The only reason you could have for designing such a whimsical interface,
apart from obvious lack of experience in software design, is to encourage
daemon authors to use the sd_listen_fds_with_names() interface (and so,
link against libsystemd), because it's too painful to fully implement it
yourself as a daemon author - you have to handle the case when
LISTEN_FD_NAMES is set, the case when it's not set, etc. etc. Nobody in
their right mind would do that every time, so it's much easier to just
call sd_listen_fds_with_names(). One more piece of software that gets
patched just to work with systemd!

  Meanwhile, parsing LISTEN_FD_MAP is what, 15 lines of C code tops?

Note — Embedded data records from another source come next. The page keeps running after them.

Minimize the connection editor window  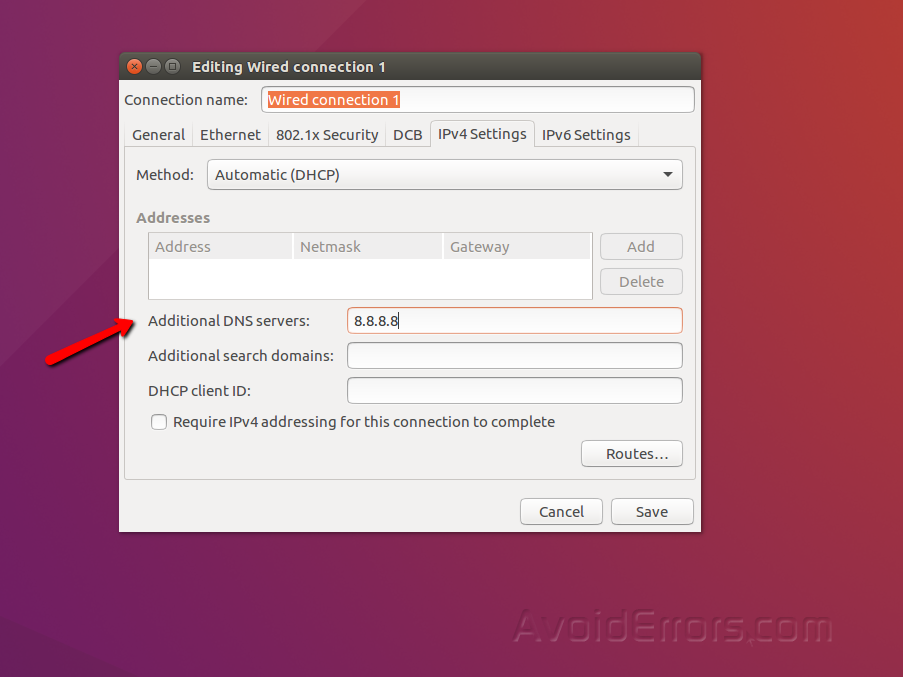coord(153,67)
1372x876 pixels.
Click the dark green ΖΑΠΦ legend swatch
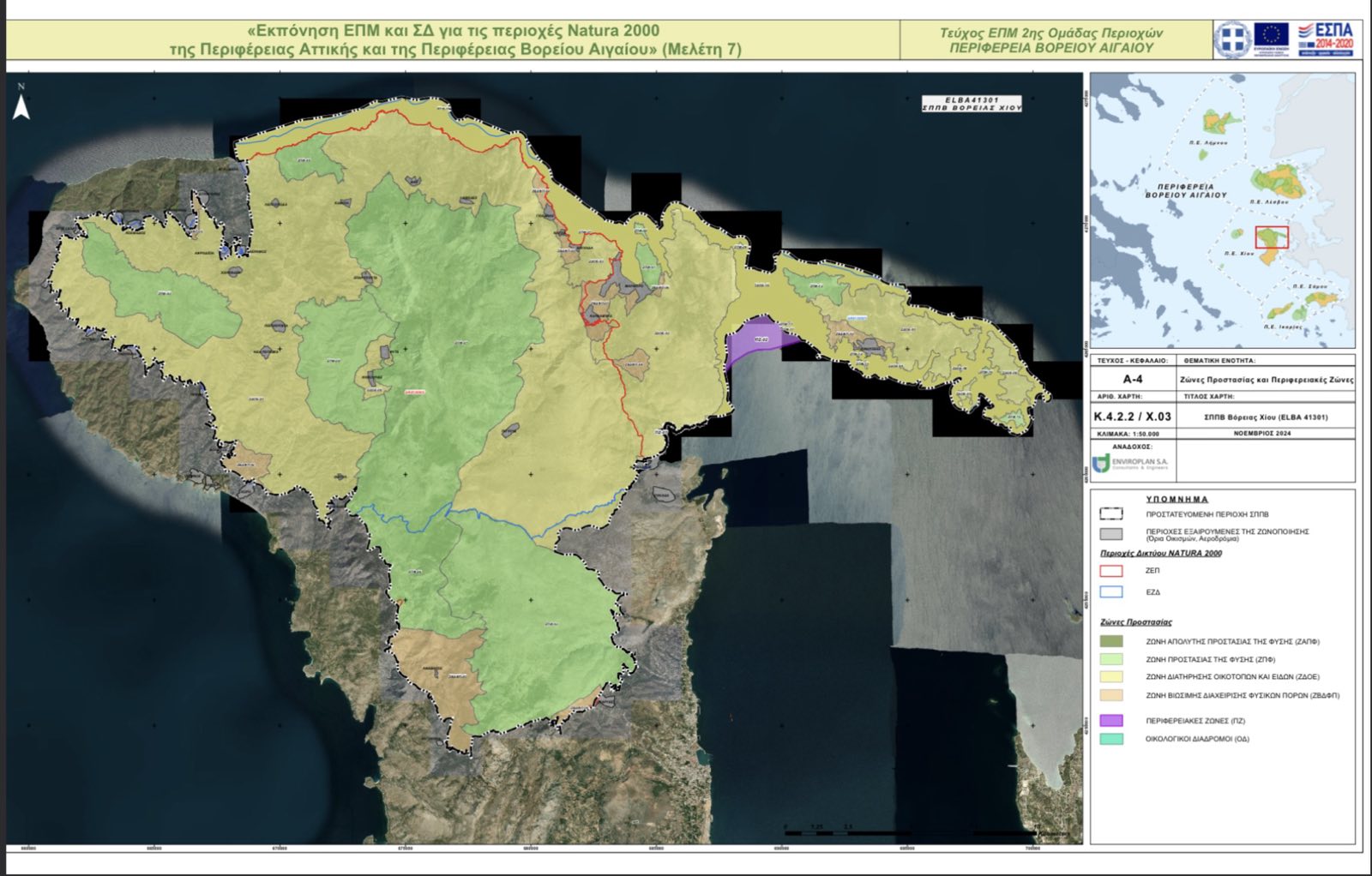tap(1111, 641)
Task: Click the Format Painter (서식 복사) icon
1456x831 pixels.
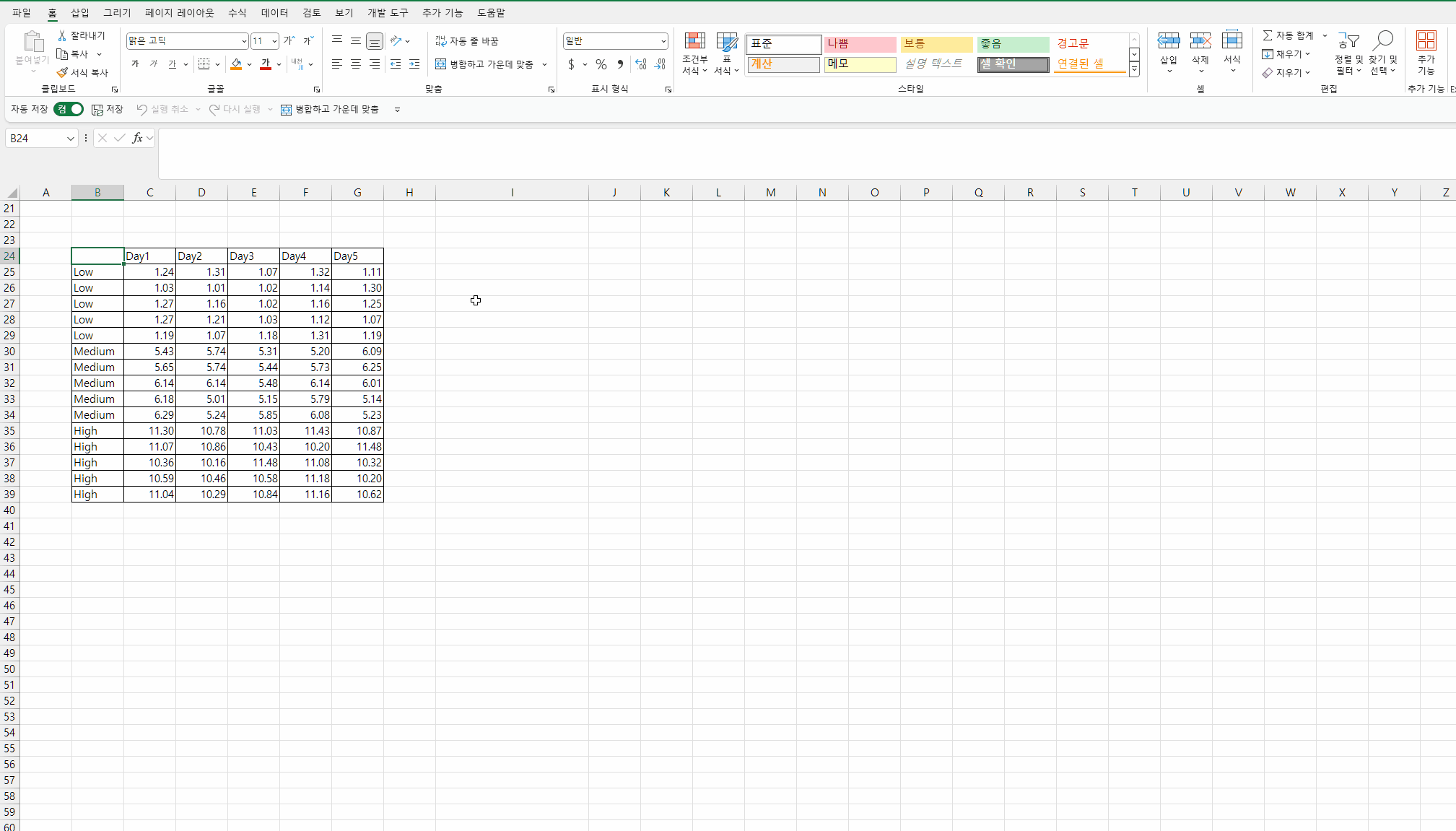Action: [x=63, y=73]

  Oh, and while we're at it, let's praise sd_listen_fd_with_names for
managing to allocate heap memory, that must be freed by the user, while
parsing LISTEN_FD_NAMES, just because it wants to provide an array of
null-terminated strings to the user. The user has to free *every single
element of the array* ! Congratulations guys, my daemon hasn't
even started running and it's already eating memory and performing
operations that can fail.

  Conclusion: it's definitely possible to design a WORSE interface to pass
fds to a daemon than LISTEN_FDS, but it would require some creative effort.
Do I want to support that interface, or help you support that interface?
Take a wild guess.


> Even better, kresd can now offer neat tricks like universal DNS
> resolution over a unix-domain datagram socket without any change to
> kresd at all, just an additional line in the ./run script:
> -unix:mode=0666:/run/kresd/query.socket \

  Again, I agree with the principle. I don't agree with your choice
of syntax (because it's a bit painful to programmatically generate) but
that's not important. What is important, however, is the interface you
use to tell daemons which fd is which; and I'm not exactly sold on
LISTEN_FDS. :P


> I'm afraid i don't see that here, sorry :/ All listen is doing is
> opening file descriptors and setting environment variables according to
> a simple convention.

  Yeah, sorry, I was wrong about that. The convention is still bad though.


> Hm, i don't see a way to communicate to your daemon which sockets are to
> be used for what purpose. Using kresd above as an example, what if you
> wanted your daemon to offer dns-over-tls on TCP port 443 as well? what
> if you wanted to offer a second control socket in an unusual location
> with unusual ownership or permissions?

  My approach is simply to say that the daemon should hardcode the fds
it's using and document them. But alternatively, I'm not opposed to the
daemon reading environment variables containing fd numbers.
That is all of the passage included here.